+++ TEXTE FOURNI
Nous avons donc pris une corde. Le jeune homme avait le bout de la corde et moi j’ai avancé jusqu’à la fille. Il faisait sombre, froid et il y avait beaucoup de courant. Elle ne coopérait pas, elle ne voulait pas être sauvée.

« Je me suis dit qu’on allait tous les deux mourir. Puis, quelque chose, que je n’explique toujours pas aujourd’hui, a changé en moi. Je lui ai demandé de l’aide. Je me suis mis à pleurer en lui disant : Aide-moi, aide-moi. Je crois que ça lui a fait un choc de me voir dans cet état. Elle s’est rapprochée de moi et le jeune homme nous a tirés tous les deux pour nous sortir de l’eau. »

À partir de là, la jeune adulte a changé d’attitude et sa vie a changé. Elle est d’ailleurs devenue bénévole. Mitch Bourbonnière a toujours de ses nouvelles et ils sont devenus de bons amis. 

Pour cette action, Mitch Bourbonnière a d’ailleurs reçu la médaille de bronze pour bravoure de la Canadian Humane Association.
++++++
+++ DONNÉES FOURNIES
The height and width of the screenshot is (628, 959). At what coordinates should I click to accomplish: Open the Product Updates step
++++++
+++ DONNÉES FOURNIES
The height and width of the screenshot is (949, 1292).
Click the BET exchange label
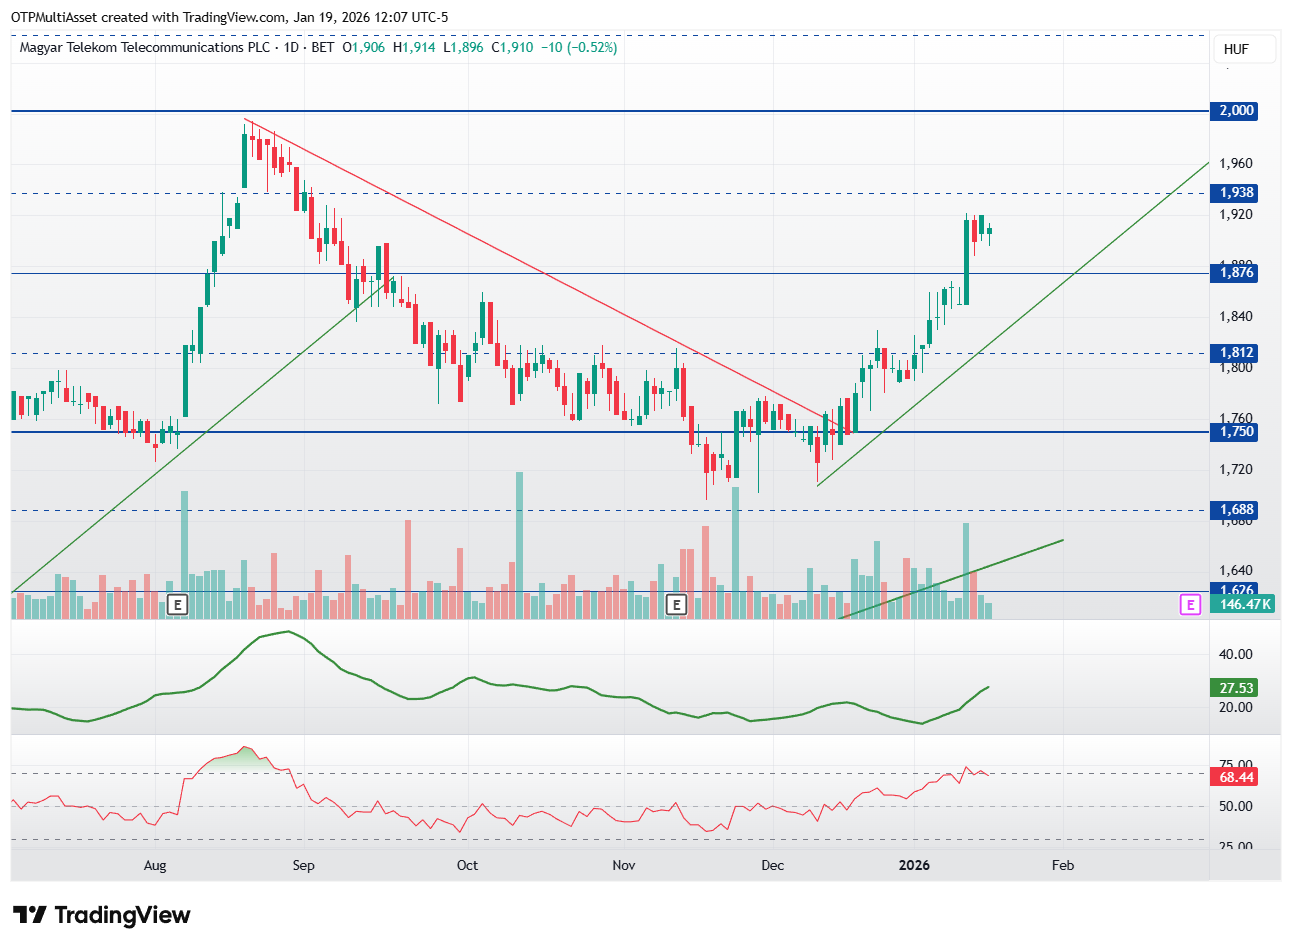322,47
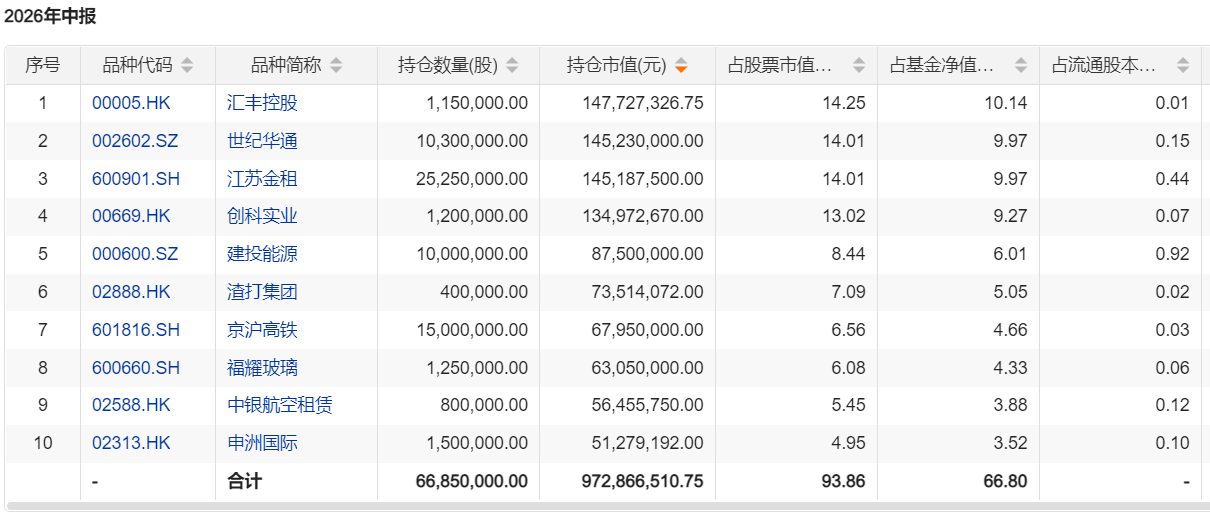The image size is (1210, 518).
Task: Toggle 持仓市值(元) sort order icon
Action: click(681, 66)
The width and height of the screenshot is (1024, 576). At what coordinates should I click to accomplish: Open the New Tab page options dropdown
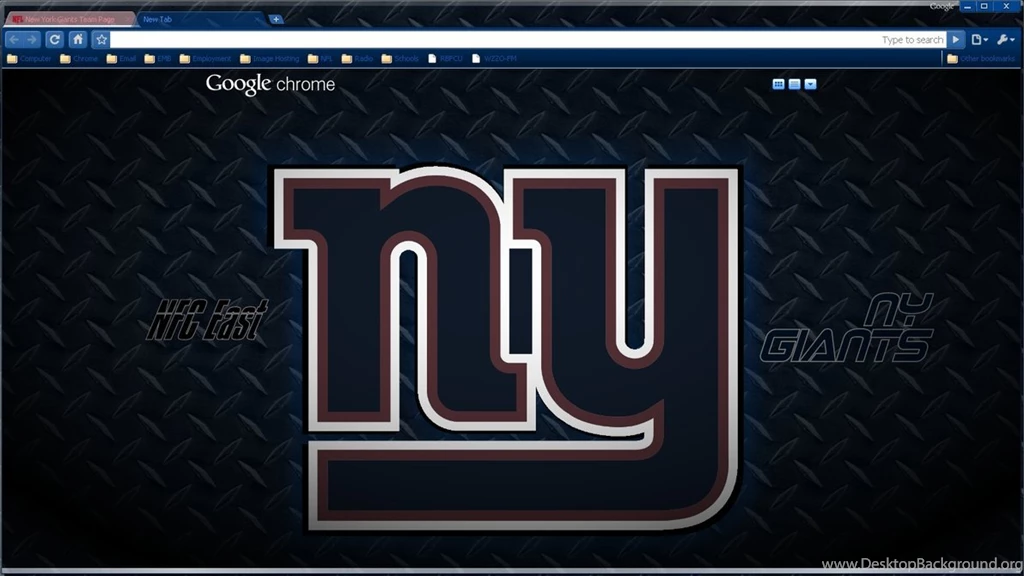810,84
++++++
DÉTAILS DE L'EXERCICE: Rédigez la suite du récit sur le sauvetage de la jeune fille par Mitch Bourbonnière, en reprenant après sa dernière phrase.

RÉPONSE ATTENDUE:
| Toujours très actif

Désormais, Mitch Bourbonnière se concentre sur trois organismes pour lesquels il donne de son temps : la patrouille de Mama Bear Clan, Ogijiita Pimatiswin Kinamatwin (OPK) avec laquelle il marche sur Main Street pour agir auprès des gens qui vivent dans la rue et enfin le Downtown Community Safety Partnership Winnipeg (DCSP) qui travaille pour créer un centre-ville plus sûr et plus accueillant. « Ça me fait des semaines chargées, mais ça me va. J’ai ma routine, ça m’occupe et c’est ce que j’aime faire. Je me sens épanoui et ça me rend fier. »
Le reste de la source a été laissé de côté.